(Records provided begins)

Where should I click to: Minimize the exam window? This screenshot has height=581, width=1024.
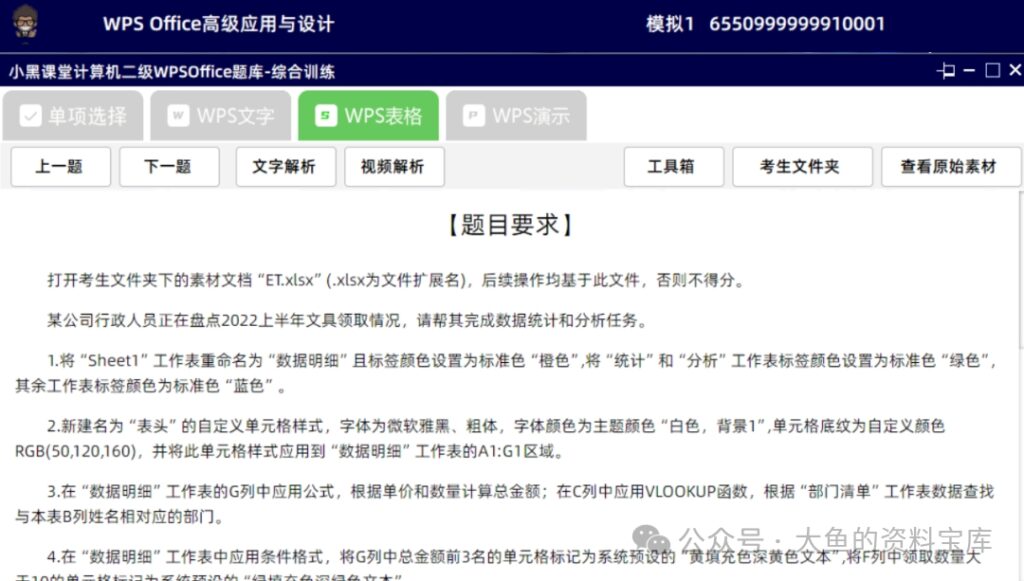pyautogui.click(x=969, y=71)
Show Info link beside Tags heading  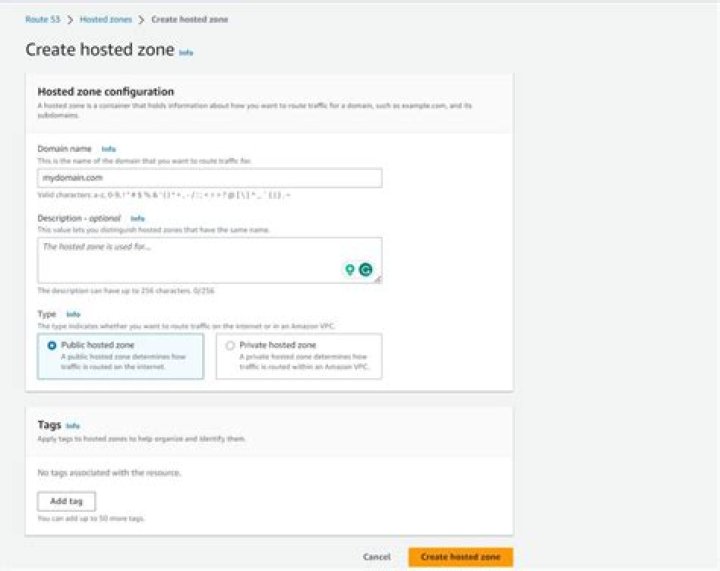click(72, 425)
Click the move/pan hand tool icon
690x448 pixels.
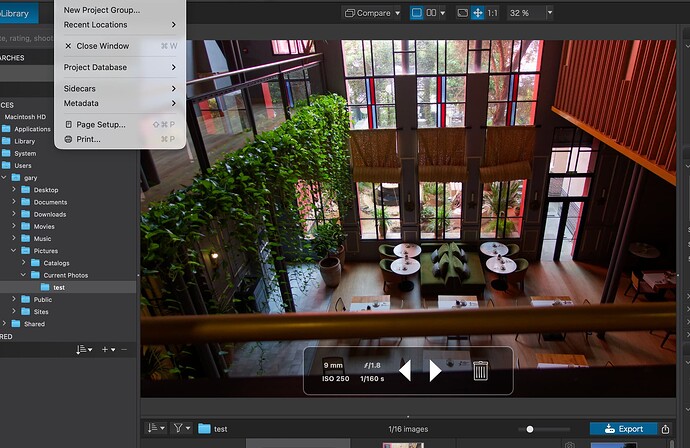478,13
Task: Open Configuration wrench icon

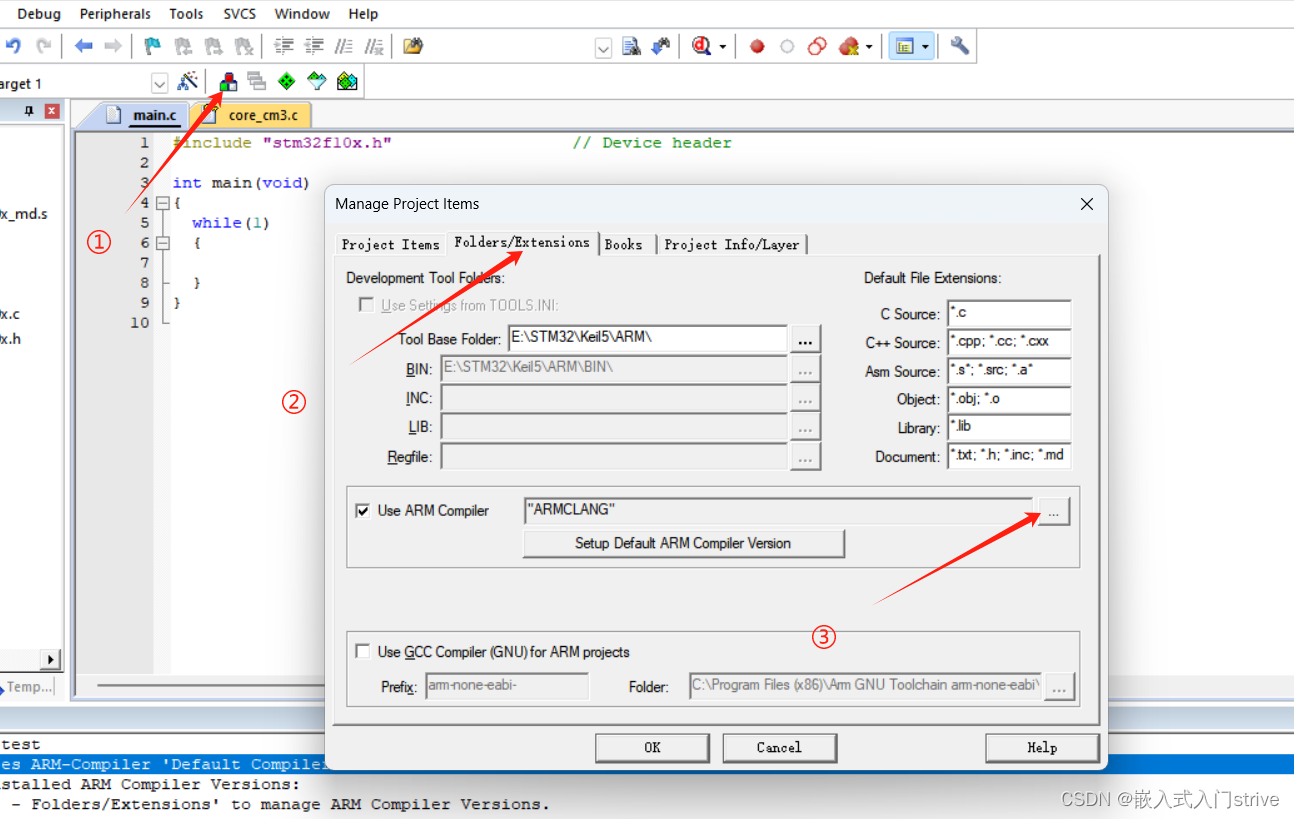Action: (959, 46)

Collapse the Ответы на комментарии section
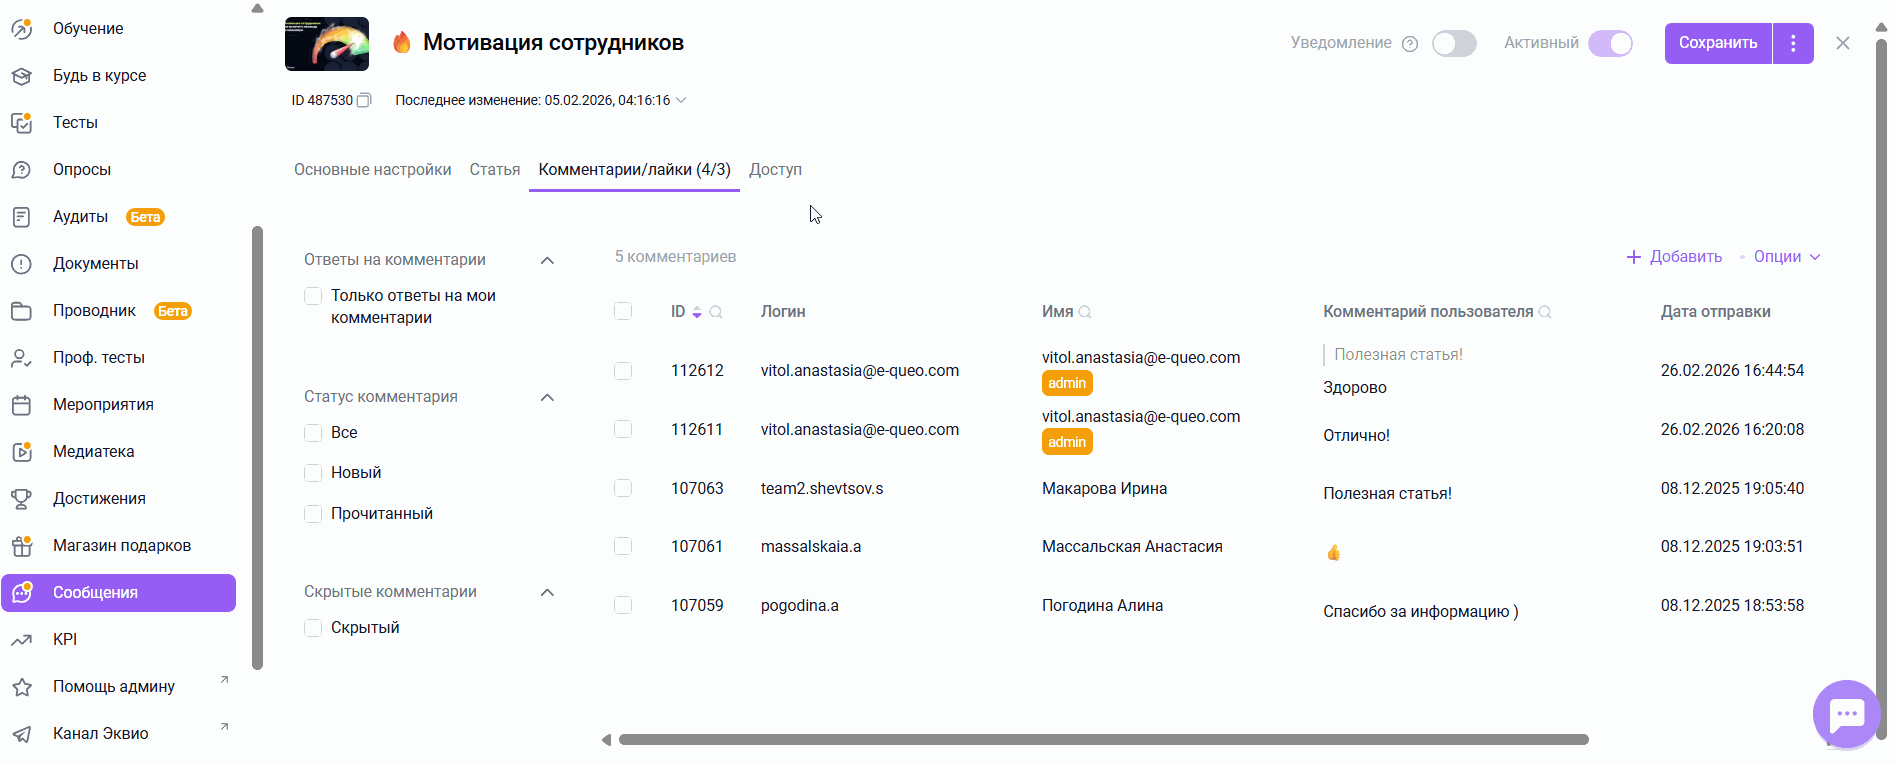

(Records provided ends)

▶ **Brief**:
Repeat each line word for word, from the one with "Task: Open Configuration wrench icon" down to the last line of the data, and keep the pictures out of it.

▶ **Output**:
Task: Open Configuration wrench icon

Action: (959, 46)

Collapse the Ответы на комментарии section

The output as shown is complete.